PytorchHow-ToBeginner · 4 min read

How to Use Dataset in PyTorch: Simple Guide with Examples

In PyTorch, Dataset is a class you extend to load and access your data samples and labels. You create a custom dataset by overriding __len__ to return dataset size and __getitem__ to get a data sample by index. This lets you use your data easily with PyTorch's DataLoader for batching and shuffling.

📐

Syntax

To use Dataset in PyTorch, you create a class that inherits from torch.utils.data.Dataset. You must define two methods:

__len__(self): returns the total number of samples.
__getitem__(self, idx): returns the sample and label at index idx.

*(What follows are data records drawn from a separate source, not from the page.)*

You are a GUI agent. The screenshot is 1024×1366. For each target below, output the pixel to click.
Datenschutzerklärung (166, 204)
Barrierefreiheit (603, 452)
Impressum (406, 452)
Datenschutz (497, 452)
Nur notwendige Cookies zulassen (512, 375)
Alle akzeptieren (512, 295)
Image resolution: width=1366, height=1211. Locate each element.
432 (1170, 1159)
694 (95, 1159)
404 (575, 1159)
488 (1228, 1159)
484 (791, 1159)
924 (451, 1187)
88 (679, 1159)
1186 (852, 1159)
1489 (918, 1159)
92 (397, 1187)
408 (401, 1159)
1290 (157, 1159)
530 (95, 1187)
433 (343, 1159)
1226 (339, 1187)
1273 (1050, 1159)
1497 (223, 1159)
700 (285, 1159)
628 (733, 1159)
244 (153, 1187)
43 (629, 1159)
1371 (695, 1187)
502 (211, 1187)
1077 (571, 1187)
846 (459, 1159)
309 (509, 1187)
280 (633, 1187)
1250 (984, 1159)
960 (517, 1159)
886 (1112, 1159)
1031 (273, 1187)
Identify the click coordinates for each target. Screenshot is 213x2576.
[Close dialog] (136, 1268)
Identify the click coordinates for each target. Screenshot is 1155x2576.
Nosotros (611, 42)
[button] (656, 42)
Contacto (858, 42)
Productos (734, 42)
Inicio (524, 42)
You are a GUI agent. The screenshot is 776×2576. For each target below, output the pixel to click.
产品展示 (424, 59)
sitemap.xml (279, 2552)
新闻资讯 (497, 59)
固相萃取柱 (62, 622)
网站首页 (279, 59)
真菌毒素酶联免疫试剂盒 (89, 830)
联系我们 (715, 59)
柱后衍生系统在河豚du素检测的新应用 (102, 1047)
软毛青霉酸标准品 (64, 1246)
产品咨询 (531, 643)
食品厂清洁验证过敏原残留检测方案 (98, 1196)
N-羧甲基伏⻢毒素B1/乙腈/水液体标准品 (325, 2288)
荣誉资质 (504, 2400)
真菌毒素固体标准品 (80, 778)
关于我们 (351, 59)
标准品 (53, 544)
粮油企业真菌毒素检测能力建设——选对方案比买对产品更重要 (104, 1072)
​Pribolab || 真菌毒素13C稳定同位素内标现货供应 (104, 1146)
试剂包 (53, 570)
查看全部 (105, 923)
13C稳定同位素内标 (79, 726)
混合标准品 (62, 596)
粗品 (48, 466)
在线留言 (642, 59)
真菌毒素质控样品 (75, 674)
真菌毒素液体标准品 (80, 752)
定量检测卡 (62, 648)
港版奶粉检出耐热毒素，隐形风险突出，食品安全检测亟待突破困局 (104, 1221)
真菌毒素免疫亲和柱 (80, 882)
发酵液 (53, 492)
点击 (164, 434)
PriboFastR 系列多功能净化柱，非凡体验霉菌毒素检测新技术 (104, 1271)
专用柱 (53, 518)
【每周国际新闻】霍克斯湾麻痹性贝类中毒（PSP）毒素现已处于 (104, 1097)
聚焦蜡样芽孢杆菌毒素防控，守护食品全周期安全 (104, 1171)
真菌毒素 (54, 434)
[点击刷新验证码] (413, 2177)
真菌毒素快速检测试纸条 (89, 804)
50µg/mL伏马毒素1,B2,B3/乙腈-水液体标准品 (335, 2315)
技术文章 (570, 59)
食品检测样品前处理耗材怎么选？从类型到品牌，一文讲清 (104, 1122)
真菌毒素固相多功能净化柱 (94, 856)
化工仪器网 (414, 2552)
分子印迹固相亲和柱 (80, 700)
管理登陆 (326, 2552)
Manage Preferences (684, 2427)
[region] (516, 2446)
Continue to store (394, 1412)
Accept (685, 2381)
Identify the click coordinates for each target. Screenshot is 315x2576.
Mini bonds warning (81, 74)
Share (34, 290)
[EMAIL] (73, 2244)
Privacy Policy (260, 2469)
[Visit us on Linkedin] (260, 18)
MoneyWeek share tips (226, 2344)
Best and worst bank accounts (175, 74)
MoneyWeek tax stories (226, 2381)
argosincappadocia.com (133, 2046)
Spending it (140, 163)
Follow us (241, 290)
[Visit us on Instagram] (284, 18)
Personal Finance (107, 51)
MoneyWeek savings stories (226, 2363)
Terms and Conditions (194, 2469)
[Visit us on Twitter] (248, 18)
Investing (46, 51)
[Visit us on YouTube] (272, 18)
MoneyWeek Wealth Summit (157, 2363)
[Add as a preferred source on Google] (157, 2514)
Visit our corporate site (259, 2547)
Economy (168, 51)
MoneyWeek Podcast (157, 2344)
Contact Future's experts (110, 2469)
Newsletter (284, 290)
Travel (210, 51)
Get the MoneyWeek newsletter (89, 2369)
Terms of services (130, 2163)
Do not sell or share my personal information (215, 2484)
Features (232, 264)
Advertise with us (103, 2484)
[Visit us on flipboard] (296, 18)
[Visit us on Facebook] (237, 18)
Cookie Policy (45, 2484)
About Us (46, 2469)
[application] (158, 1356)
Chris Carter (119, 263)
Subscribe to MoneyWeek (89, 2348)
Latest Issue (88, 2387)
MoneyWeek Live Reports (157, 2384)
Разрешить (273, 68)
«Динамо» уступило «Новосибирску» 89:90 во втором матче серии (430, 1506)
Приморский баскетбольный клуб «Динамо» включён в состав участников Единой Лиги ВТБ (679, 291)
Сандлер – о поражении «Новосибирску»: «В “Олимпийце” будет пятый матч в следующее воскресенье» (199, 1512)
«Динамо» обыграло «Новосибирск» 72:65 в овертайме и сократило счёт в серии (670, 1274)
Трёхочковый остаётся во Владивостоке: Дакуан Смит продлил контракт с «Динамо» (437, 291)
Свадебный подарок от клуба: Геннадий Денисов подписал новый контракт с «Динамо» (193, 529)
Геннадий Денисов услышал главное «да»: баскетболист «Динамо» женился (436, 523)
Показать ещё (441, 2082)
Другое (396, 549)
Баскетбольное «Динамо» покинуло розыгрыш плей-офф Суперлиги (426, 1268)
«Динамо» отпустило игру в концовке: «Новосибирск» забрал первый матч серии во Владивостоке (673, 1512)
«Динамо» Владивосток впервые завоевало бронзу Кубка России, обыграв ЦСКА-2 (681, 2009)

This structure allows PyTorch to access your data efficiently.

python

import torch
from torch.utils.data import Dataset

class CustomDataset(Dataset):
    def __init__(self, data, labels):
        self.data = data
        self.labels = labels

    def __len__(self):
        return len(self.data)

    def __getitem__(self, idx):
        return self.data[idx], self.labels[idx]

💻

Example

This example shows how to create a simple dataset of numbers and their squares, then use a DataLoader to iterate in batches.

python

import torch
from torch.utils.data import Dataset, DataLoader

class SquareDataset(Dataset):
    def __init__(self, size):
        self.size = size

    def __len__(self):
        return self.size

    def __getitem__(self, idx):
        x = idx
        y = idx * idx
        return torch.tensor(x, dtype=torch.float32), torch.tensor(y, dtype=torch.float32)

# Create dataset of size 10
dataset = SquareDataset(10)

# Create DataLoader for batch size 3
loader = DataLoader(dataset, batch_size=3, shuffle=True)

for batch_idx, (inputs, targets) in enumerate(loader):
    print(f"Batch {batch_idx + 1}")
    print("Inputs:", inputs)
    print("Targets:", targets)
    print()

Output

Batch 1 Inputs: tensor([3., 1., 0.]) Targets: tensor([ 9., 1., 0.]) Batch 2 Inputs: tensor([7., 8., 6.]) Targets: tensor([49., 64., 36.]) Batch 3 Inputs: tensor([9., 4., 5.]) Targets: tensor([81., 16., 25.]) Batch 4 Inputs: tensor([2.]) Targets: tensor([4.])

⚠️

Common Pitfalls

Common mistakes when using Dataset include:

Not implementing __len__ or __getitem__, causing errors.
Returning data in wrong format (e.g., not tensors) which breaks training.
Not handling indexing properly, especially if data is stored in complex structures.
Forgetting to shuffle data in DataLoader when needed.

python

import torch
from torch.utils.data import Dataset

# Wrong: missing __len__ method
class BadDataset(Dataset):
    def __getitem__(self, idx):
        return idx

# Right: implement both methods
class GoodDataset(Dataset):
    def __init__(self, size):
        self.size = size

    def __len__(self):
        return self.size

    def __getitem__(self, idx):
        return idx

📊

Quick Reference

__len__: Return dataset size.
__getitem__: Return one data sample by index.
DataLoader: Wrap dataset for batching and shuffling.
Always return tensors or convert data to tensors in __getitem__.

✅

Key Takeaways

Create a custom Dataset by subclassing torch.utils.data.Dataset and implementing __len__ and __getitem__.

Use DataLoader to batch, shuffle, and load data efficiently from your Dataset.

Always return data samples as tensors in __getitem__ for compatibility with PyTorch models.

Implement __len__ correctly to avoid errors during training or evaluation.

Shuffling data in DataLoader helps improve model training by mixing samples.